■ **The task**:
Copy out all lines bearing the word "agent" from the listing below.

»»

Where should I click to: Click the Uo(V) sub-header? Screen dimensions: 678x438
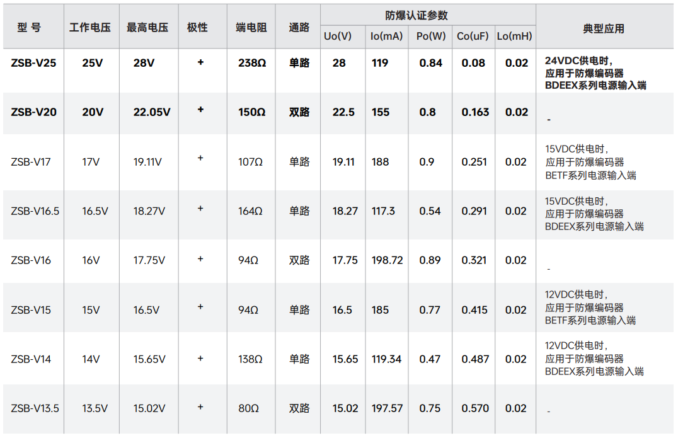click(x=337, y=37)
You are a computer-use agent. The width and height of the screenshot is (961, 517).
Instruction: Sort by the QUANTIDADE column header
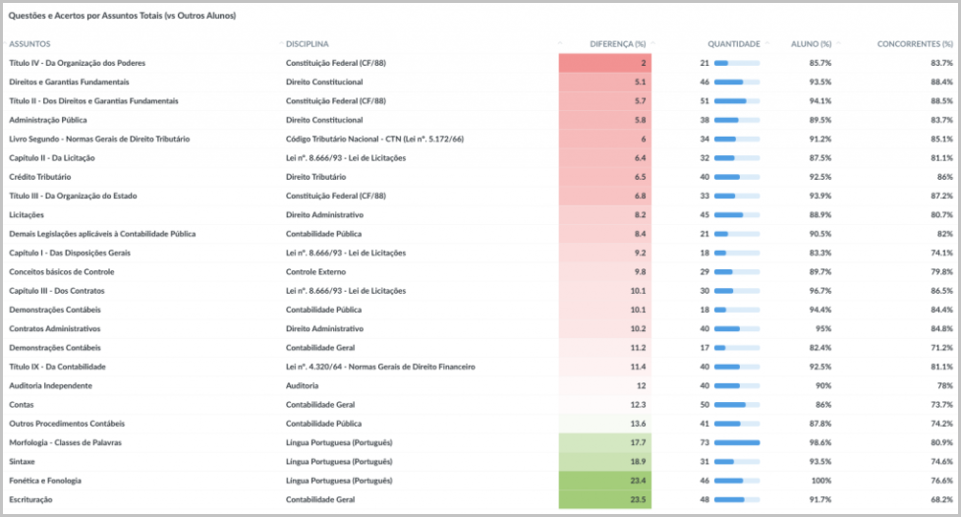click(x=734, y=44)
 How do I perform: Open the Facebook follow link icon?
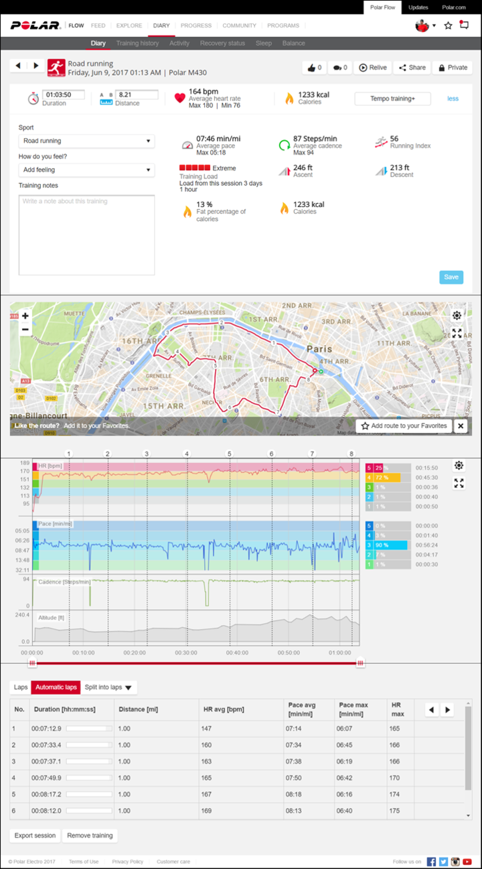(431, 862)
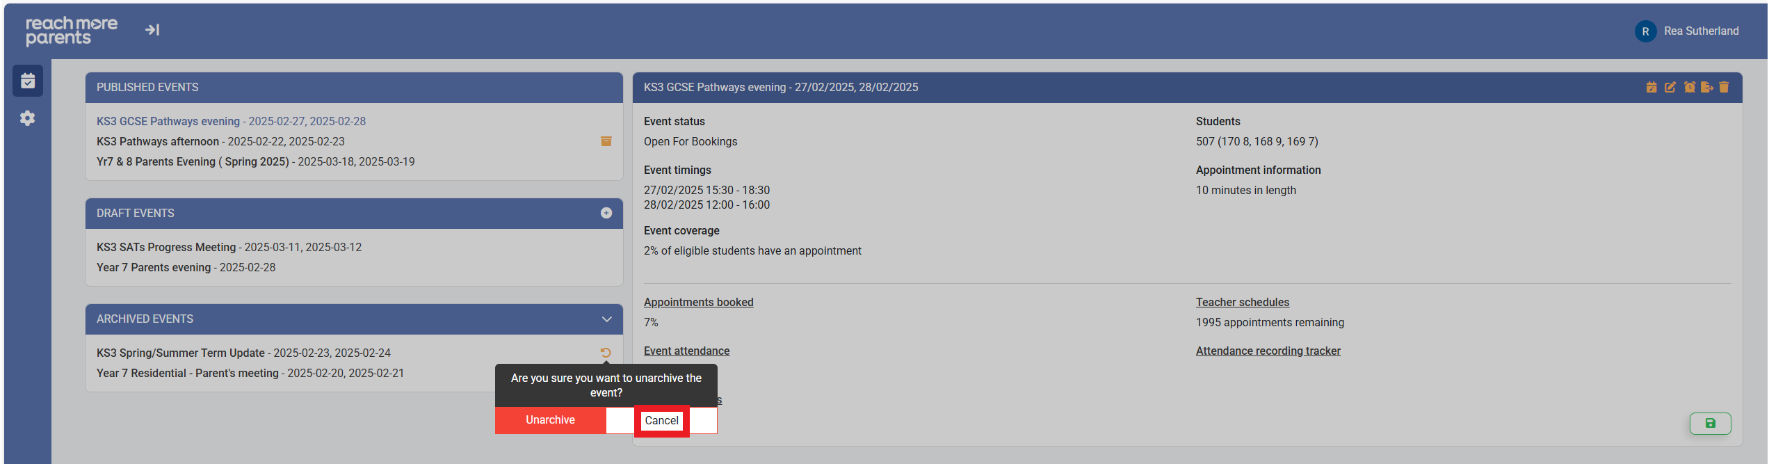Click the alarm clock reminder icon
The image size is (1769, 464).
[x=1689, y=87]
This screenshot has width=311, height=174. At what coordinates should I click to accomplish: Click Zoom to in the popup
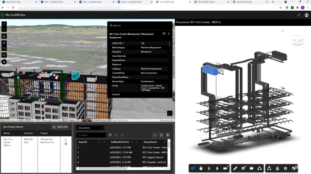[x=115, y=26]
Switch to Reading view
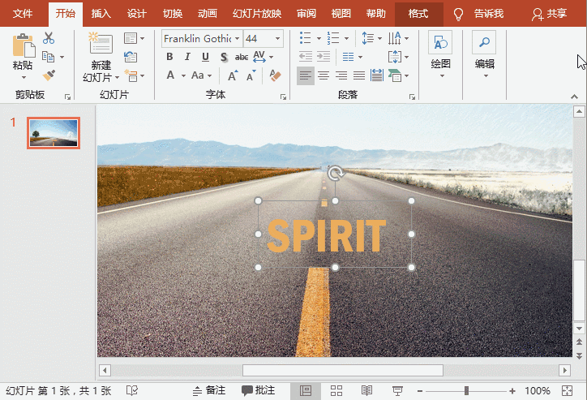Screen dimensions: 587x400 tap(366, 390)
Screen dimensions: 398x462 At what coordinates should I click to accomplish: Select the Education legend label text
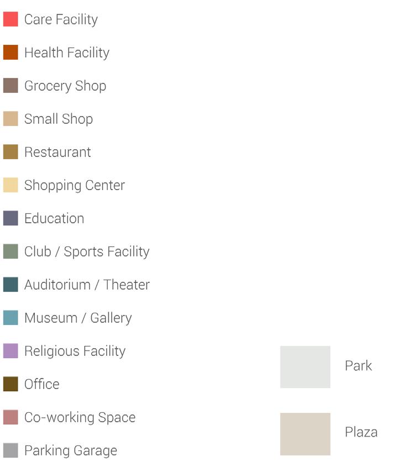[x=54, y=218]
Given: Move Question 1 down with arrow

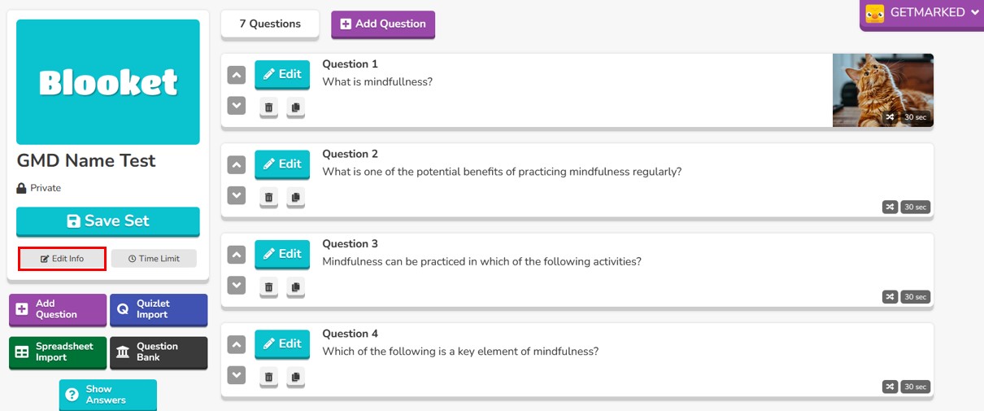Looking at the screenshot, I should pyautogui.click(x=237, y=106).
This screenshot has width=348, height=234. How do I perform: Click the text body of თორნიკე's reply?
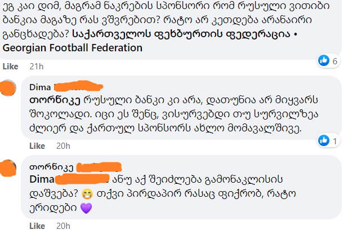(x=186, y=193)
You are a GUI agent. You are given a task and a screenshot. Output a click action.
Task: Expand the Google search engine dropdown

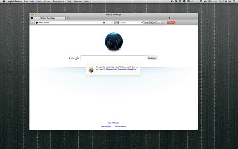click(118, 22)
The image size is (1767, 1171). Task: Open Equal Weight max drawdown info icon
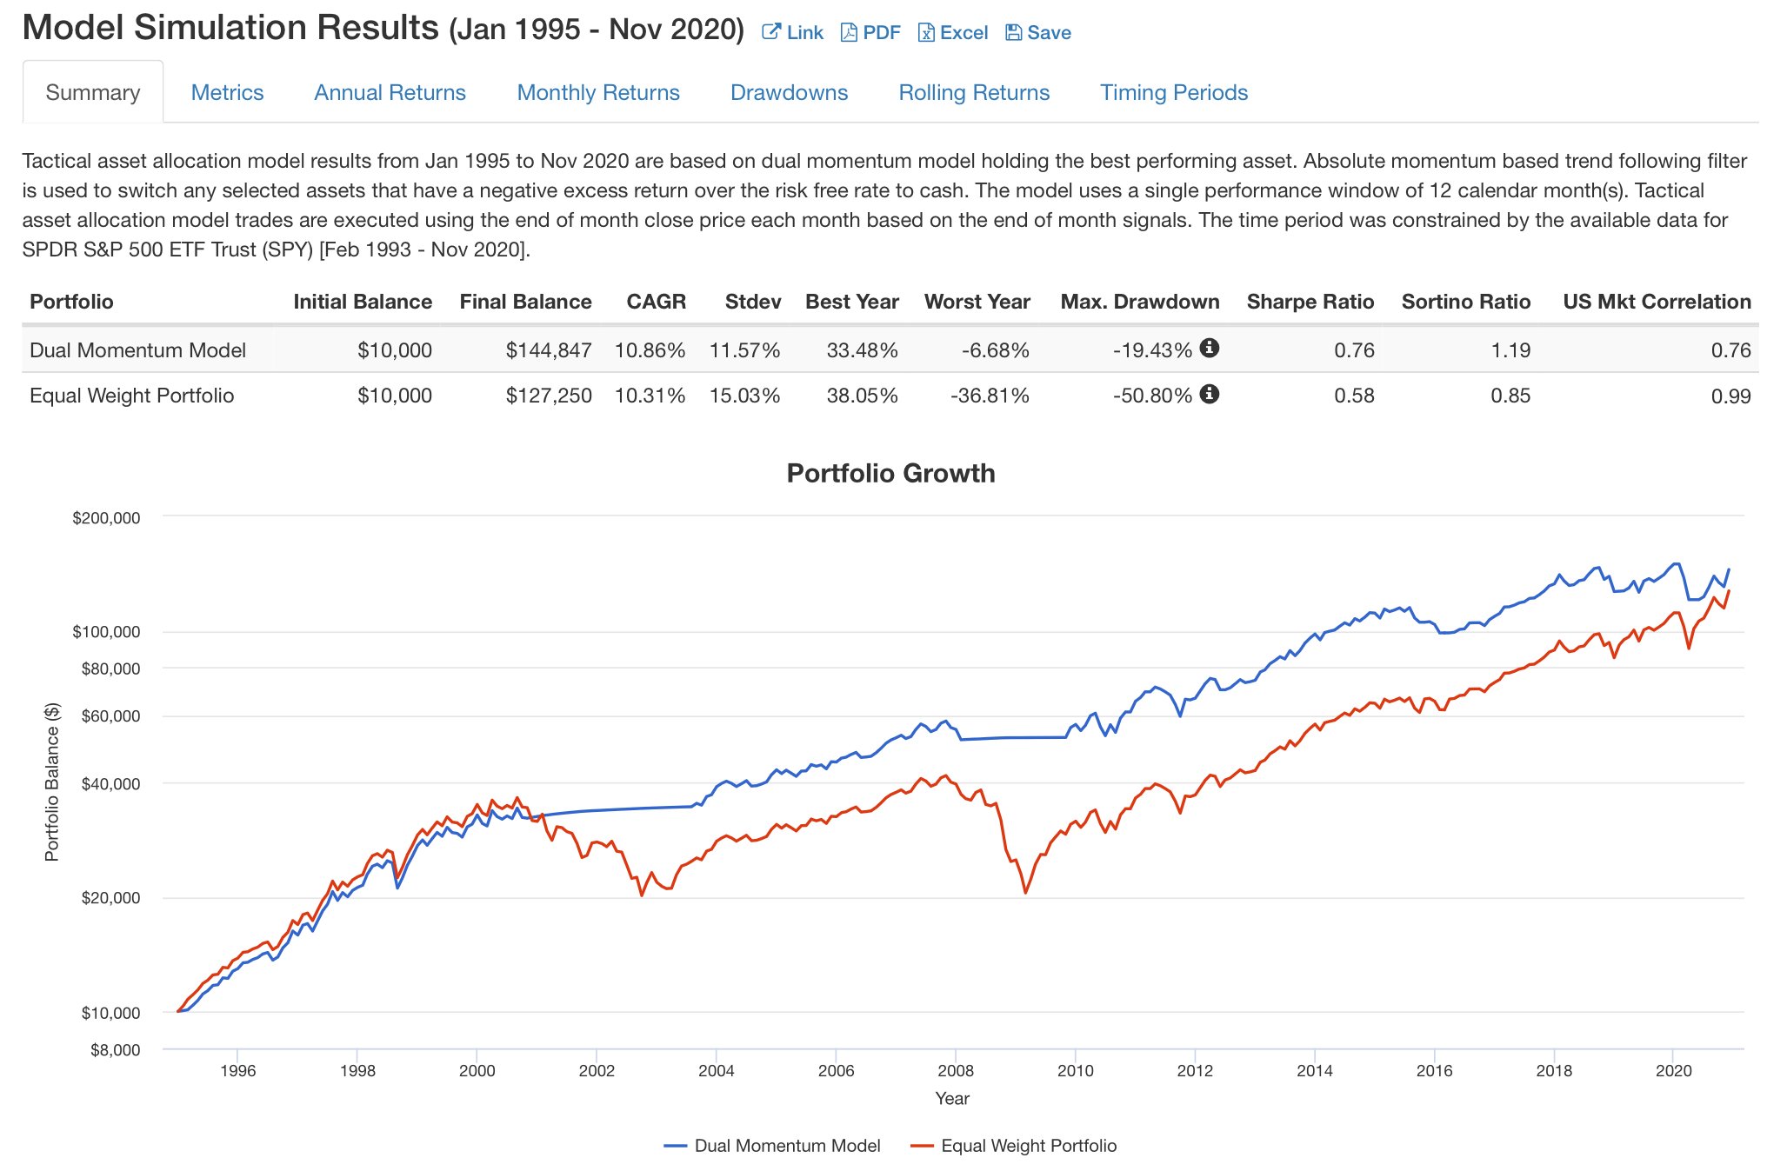coord(1209,394)
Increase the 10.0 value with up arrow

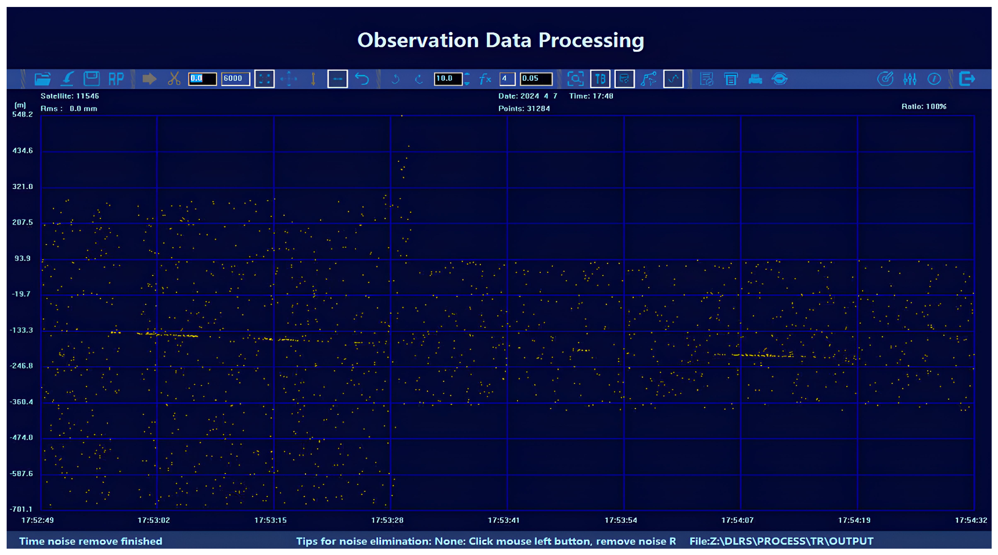pyautogui.click(x=467, y=75)
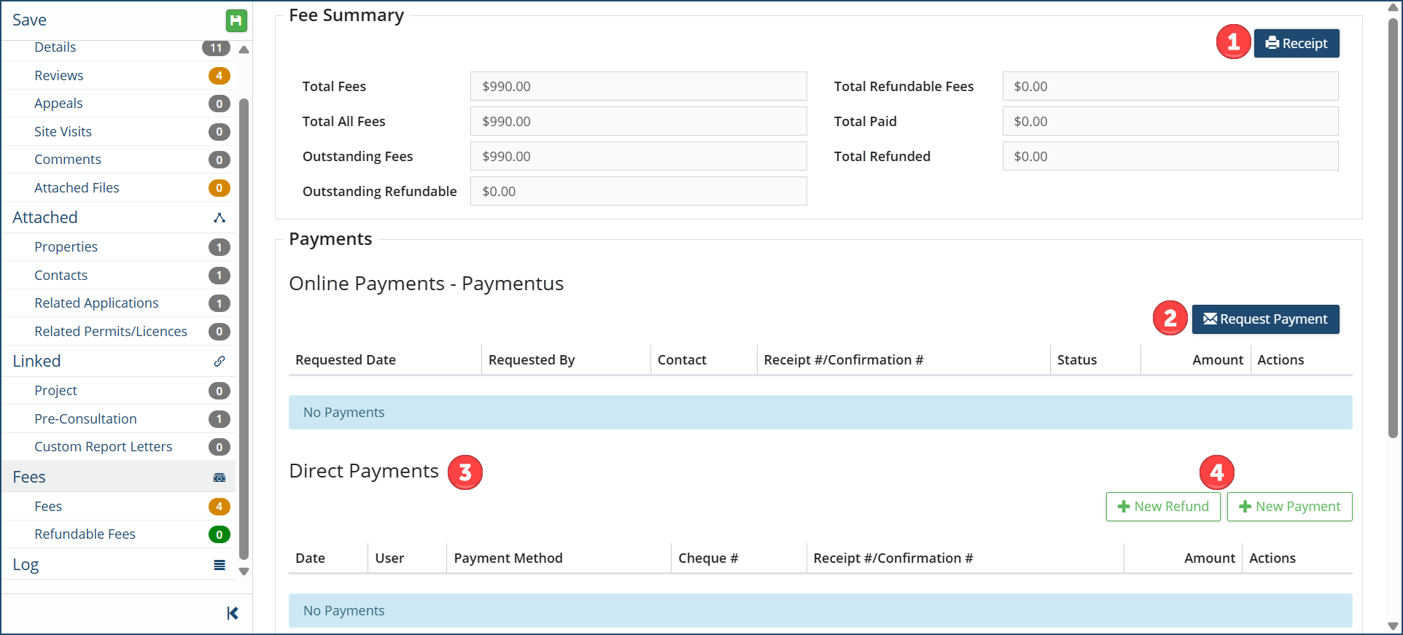Click the Fees section cash icon
Image resolution: width=1403 pixels, height=635 pixels.
[219, 478]
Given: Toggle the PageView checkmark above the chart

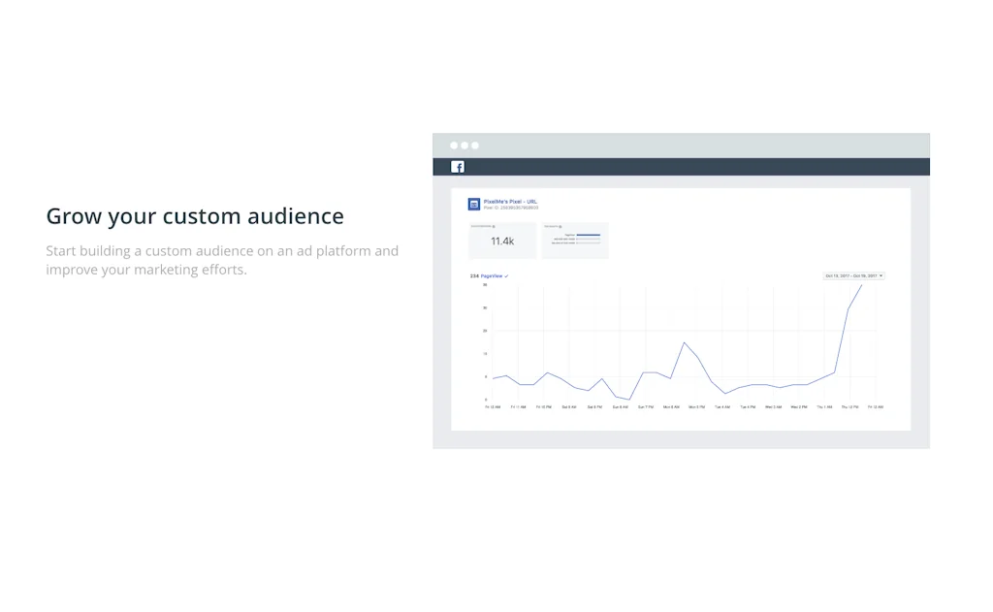Looking at the screenshot, I should click(x=506, y=276).
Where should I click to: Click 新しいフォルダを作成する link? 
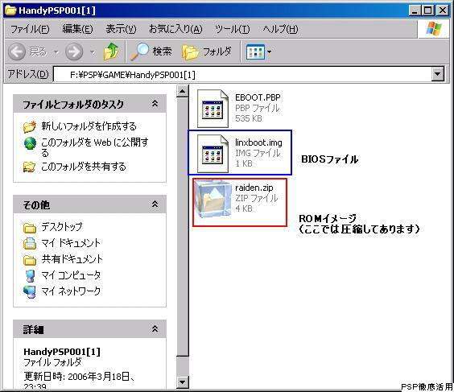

««

■ **Answer below**:
You are a computer-use agent. The width and height of the screenshot is (961, 517).
You are a GUI agent. You are given a task and a screenshot. Output a click action.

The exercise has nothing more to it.